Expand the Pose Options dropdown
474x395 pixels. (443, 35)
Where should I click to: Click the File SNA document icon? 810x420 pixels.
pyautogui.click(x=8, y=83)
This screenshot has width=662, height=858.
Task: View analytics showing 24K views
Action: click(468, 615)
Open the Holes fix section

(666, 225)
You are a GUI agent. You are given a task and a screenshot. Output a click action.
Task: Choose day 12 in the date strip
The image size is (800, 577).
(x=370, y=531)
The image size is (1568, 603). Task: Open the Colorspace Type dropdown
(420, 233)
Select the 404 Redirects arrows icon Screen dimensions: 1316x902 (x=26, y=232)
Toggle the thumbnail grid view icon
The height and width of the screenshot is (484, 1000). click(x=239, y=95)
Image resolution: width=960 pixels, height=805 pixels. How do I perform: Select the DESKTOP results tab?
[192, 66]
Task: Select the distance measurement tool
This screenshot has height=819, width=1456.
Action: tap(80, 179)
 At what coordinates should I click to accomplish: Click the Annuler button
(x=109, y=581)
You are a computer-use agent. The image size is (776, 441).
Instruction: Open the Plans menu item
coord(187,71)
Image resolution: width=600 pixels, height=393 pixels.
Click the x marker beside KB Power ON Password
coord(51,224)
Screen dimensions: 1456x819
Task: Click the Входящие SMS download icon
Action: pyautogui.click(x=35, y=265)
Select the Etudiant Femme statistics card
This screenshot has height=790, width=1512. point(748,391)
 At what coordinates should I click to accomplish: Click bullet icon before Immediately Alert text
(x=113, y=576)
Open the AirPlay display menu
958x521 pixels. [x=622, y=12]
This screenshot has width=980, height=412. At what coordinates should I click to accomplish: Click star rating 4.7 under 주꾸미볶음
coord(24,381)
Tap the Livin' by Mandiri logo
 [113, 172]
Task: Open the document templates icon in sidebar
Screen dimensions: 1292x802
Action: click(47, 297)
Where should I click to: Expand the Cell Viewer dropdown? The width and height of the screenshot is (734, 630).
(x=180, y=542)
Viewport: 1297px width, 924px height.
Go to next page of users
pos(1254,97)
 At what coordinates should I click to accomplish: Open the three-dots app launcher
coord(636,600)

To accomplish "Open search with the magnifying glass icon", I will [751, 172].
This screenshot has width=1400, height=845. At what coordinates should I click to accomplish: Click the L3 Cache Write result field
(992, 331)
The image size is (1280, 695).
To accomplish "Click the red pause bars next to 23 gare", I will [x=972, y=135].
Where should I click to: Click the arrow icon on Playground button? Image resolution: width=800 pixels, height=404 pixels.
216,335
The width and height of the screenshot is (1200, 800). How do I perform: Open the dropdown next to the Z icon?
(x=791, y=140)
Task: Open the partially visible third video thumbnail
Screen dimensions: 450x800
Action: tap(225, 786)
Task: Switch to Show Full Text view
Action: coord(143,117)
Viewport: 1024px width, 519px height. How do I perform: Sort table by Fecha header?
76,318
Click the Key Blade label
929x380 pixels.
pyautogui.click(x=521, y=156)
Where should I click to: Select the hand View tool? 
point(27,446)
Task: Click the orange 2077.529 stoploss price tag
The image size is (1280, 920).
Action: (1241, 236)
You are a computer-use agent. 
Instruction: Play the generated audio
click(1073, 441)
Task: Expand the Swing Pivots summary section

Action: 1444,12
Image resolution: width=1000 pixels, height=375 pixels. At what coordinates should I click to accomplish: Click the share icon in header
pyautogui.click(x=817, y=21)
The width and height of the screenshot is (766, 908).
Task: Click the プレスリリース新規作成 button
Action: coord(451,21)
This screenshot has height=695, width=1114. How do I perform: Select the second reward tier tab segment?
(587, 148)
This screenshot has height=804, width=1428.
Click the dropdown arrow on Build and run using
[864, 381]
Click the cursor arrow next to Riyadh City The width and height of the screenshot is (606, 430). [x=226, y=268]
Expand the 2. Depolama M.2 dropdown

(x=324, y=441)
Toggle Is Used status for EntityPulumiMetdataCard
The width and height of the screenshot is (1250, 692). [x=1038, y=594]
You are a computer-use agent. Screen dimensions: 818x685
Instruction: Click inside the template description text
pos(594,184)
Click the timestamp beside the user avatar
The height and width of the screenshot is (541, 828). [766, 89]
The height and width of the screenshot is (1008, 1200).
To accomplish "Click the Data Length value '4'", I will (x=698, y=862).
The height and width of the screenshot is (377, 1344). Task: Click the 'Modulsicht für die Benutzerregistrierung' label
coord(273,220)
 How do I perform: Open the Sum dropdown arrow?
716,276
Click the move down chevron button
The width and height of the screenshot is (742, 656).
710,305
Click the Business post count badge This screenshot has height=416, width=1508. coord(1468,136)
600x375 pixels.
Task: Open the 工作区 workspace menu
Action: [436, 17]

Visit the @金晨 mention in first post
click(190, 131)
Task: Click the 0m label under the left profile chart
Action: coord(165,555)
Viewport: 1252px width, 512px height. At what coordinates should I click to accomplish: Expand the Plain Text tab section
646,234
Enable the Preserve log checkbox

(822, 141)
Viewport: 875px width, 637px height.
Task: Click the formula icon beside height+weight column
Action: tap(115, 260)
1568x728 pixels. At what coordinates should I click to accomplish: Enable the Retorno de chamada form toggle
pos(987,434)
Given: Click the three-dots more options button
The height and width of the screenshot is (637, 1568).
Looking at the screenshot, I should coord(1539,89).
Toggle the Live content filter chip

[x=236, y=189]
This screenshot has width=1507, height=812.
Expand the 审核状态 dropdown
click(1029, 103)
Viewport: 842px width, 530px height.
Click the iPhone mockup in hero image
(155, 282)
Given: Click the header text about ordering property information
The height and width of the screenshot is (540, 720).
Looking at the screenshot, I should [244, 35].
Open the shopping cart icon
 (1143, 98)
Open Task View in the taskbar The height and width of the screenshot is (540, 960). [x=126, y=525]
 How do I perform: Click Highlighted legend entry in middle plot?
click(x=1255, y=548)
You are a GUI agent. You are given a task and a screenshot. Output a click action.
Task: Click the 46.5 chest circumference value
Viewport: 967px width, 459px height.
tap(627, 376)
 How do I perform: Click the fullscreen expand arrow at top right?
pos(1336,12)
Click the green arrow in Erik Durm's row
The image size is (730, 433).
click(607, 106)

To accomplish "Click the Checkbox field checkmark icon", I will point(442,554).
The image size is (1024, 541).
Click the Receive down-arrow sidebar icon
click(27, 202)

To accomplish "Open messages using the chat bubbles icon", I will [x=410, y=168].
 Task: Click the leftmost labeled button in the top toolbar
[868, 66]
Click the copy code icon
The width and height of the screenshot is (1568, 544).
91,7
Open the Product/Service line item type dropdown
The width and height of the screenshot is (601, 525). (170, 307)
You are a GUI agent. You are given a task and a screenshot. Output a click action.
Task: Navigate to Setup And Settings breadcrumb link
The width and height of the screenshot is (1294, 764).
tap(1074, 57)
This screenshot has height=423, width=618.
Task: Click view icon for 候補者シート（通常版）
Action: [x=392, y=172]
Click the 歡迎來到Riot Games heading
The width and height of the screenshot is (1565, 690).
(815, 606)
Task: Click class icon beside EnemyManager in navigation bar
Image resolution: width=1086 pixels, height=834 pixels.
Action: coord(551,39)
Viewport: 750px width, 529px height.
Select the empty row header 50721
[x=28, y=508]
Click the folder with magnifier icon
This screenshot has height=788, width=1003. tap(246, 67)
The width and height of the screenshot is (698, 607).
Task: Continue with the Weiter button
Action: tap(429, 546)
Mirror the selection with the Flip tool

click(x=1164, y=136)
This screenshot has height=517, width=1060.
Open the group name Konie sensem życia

■ **WHAT YOU SHOULD DO**:
Reproduce all of the data above, replacing "At what coordinates should I click to accomplish" with "Where do I click to complete" wherever it appears and leaving everything else unchanged.

■ **EXPECTED OUTPUT**:
Expand the Pose Options dropdown
474x395 pixels. (443, 35)
Where should I click to: Click the File SNA document icon? 810x420 pixels.
pyautogui.click(x=8, y=83)
This screenshot has width=662, height=858.
Task: View analytics showing 24K views
Action: click(468, 615)
Open the Holes fix section

(666, 225)
You are a GUI agent. You are given a task and a screenshot. Output a click action.
Task: Choose day 12 in the date strip
The image size is (800, 577).
(x=370, y=531)
The image size is (1568, 603). Task: Open the Colorspace Type dropdown
(420, 233)
Select the 404 Redirects arrows icon Screen dimensions: 1316x902 (x=26, y=232)
Toggle the thumbnail grid view icon
The height and width of the screenshot is (484, 1000). click(x=239, y=95)
Image resolution: width=960 pixels, height=805 pixels. How do I perform: Select the DESKTOP results tab?
[192, 66]
Task: Select the distance measurement tool
This screenshot has height=819, width=1456.
Action: tap(80, 179)
 Where do I click to complete: Click the Annuler button
(x=109, y=581)
You are a computer-use agent. The image size is (776, 441).
Instruction: Open the Plans menu item
coord(187,71)
Image resolution: width=600 pixels, height=393 pixels.
Click the x marker beside KB Power ON Password
coord(51,224)
Screen dimensions: 1456x819
Task: Click the Входящие SMS download icon
Action: pyautogui.click(x=35, y=265)
Select the Etudiant Femme statistics card
This screenshot has height=790, width=1512. point(748,391)
 Where do I click to complete: Click bullet icon before Immediately Alert text
(x=113, y=576)
Open the AirPlay display menu
958x521 pixels. [x=622, y=12]
This screenshot has width=980, height=412. Where do I click to complete: Click star rating 4.7 under 주꾸미볶음
coord(24,381)
Tap the Livin' by Mandiri logo
 [113, 172]
Task: Open the document templates icon in sidebar
Screen dimensions: 1292x802
Action: click(47, 297)
Where should I click to: Expand the Cell Viewer dropdown? The width and height of the screenshot is (734, 630).
(x=180, y=542)
Viewport: 1297px width, 924px height.
Go to next page of users
pos(1254,97)
 Where do I click to complete: Open the three-dots app launcher
coord(636,600)

To accomplish "Open search with the magnifying glass icon", I will [751, 172].
This screenshot has width=1400, height=845. Where do I click to complete: Click the L3 Cache Write result field
(992, 331)
The image size is (1280, 695).
To accomplish "Click the red pause bars next to 23 gare", I will [x=972, y=135].
Where should I click to: Click the arrow icon on Playground button? Image resolution: width=800 pixels, height=404 pixels.
216,335
The width and height of the screenshot is (1200, 800). How do I perform: Open the dropdown next to the Z icon?
(x=791, y=140)
Task: Open the partially visible third video thumbnail
Screen dimensions: 450x800
Action: tap(225, 786)
Task: Switch to Show Full Text view
Action: coord(143,117)
Viewport: 1024px width, 519px height. How do I perform: Sort table by Fecha header?
76,318
Click the Key Blade label
929x380 pixels.
pyautogui.click(x=521, y=156)
Where should I click to: Select the hand View tool? 
point(27,446)
Task: Click the orange 2077.529 stoploss price tag
The image size is (1280, 920).
Action: (1241, 236)
You are a computer-use agent. 
Instruction: Play the generated audio
click(1073, 441)
Task: Expand the Swing Pivots summary section

Action: 1444,12
Image resolution: width=1000 pixels, height=375 pixels. Where do I click to complete: Click the share icon in header
pyautogui.click(x=817, y=21)
The width and height of the screenshot is (766, 908).
Task: Click the プレスリリース新規作成 button
Action: coord(451,21)
This screenshot has height=695, width=1114. How do I perform: Select the second reward tier tab segment?
(587, 148)
This screenshot has height=804, width=1428.
Click the dropdown arrow on Build and run using
[864, 381]
Click the cursor arrow next to Riyadh City The width and height of the screenshot is (606, 430). [x=226, y=268]
Expand the 2. Depolama M.2 dropdown

(x=324, y=441)
Toggle Is Used status for EntityPulumiMetdataCard
The width and height of the screenshot is (1250, 692). [x=1038, y=594]
You are a computer-use agent. Screen dimensions: 818x685
Instruction: Click inside the template description text
pos(594,184)
Click the timestamp beside the user avatar
The height and width of the screenshot is (541, 828). [766, 89]
The height and width of the screenshot is (1008, 1200).
To accomplish "Click the Data Length value '4'", I will (x=698, y=862).
The height and width of the screenshot is (377, 1344). Task: Click the 'Modulsicht für die Benutzerregistrierung' label
coord(273,220)
 How do I perform: Open the Sum dropdown arrow?
716,276
Click the move down chevron button
The width and height of the screenshot is (742, 656).
710,305
Click the Business post count badge This screenshot has height=416, width=1508. coord(1468,136)
600x375 pixels.
Task: Open the 工作区 workspace menu
Action: [436, 17]

Visit the @金晨 mention in first post
click(190, 131)
Task: Click the 0m label under the left profile chart
Action: coord(165,555)
Viewport: 1252px width, 512px height. Where do I click to complete: Expand the Plain Text tab section
646,234
Enable the Preserve log checkbox

(822, 141)
Viewport: 875px width, 637px height.
Task: Click the formula icon beside height+weight column
Action: tap(115, 260)
1568x728 pixels. Where do I click to complete: Enable the Retorno de chamada form toggle
pos(987,434)
Given: Click the three-dots more options button
The height and width of the screenshot is (637, 1568).
Looking at the screenshot, I should coord(1539,89).
Toggle the Live content filter chip

[x=236, y=189]
This screenshot has width=1507, height=812.
Expand the 审核状态 dropdown
click(1029, 103)
Viewport: 842px width, 530px height.
Click the iPhone mockup in hero image
(155, 282)
Given: Click the header text about ordering property information
The height and width of the screenshot is (540, 720).
Looking at the screenshot, I should [244, 35].
Open the shopping cart icon
 (1143, 98)
Open Task View in the taskbar The height and width of the screenshot is (540, 960). [x=126, y=525]
 How do I perform: Click Highlighted legend entry in middle plot?
click(x=1255, y=548)
You are a GUI agent. You are given a task and a screenshot. Output a click action.
Task: Click the 46.5 chest circumference value
Viewport: 967px width, 459px height.
tap(627, 376)
 How do I perform: Click the fullscreen expand arrow at top right?
pos(1336,12)
Click the green arrow in Erik Durm's row
The image size is (730, 433).
click(607, 106)

To accomplish "Click the Checkbox field checkmark icon", I will point(442,554).
The image size is (1024, 541).
Click the Receive down-arrow sidebar icon
click(27, 202)

To accomplish "Open messages using the chat bubbles icon", I will [x=410, y=168].
 Task: Click the leftmost labeled button in the top toolbar
[868, 66]
Click the copy code icon
The width and height of the screenshot is (1568, 544).
91,7
Open the Product/Service line item type dropdown
The width and height of the screenshot is (601, 525). (170, 307)
You are a GUI agent. You are given a task and a screenshot. Output a click action.
Task: Navigate to Setup And Settings breadcrumb link
The width and height of the screenshot is (1294, 764).
tap(1074, 57)
This screenshot has height=423, width=618.
Task: Click view icon for 候補者シート（通常版）
Action: [x=392, y=172]
Click the 歡迎來到Riot Games heading
The width and height of the screenshot is (1565, 690).
(815, 606)
Task: Click class icon beside EnemyManager in navigation bar
Image resolution: width=1086 pixels, height=834 pixels.
Action: coord(551,39)
Viewport: 750px width, 529px height.
Select the empty row header 50721
[x=28, y=508]
Click the folder with magnifier icon
This screenshot has height=788, width=1003. tap(246, 67)
The width and height of the screenshot is (698, 607).
Task: Continue with the Weiter button
Action: tap(429, 546)
Mirror the selection with the Flip tool

click(x=1164, y=136)
This screenshot has height=517, width=1060.
Open the group name Konie sensem życia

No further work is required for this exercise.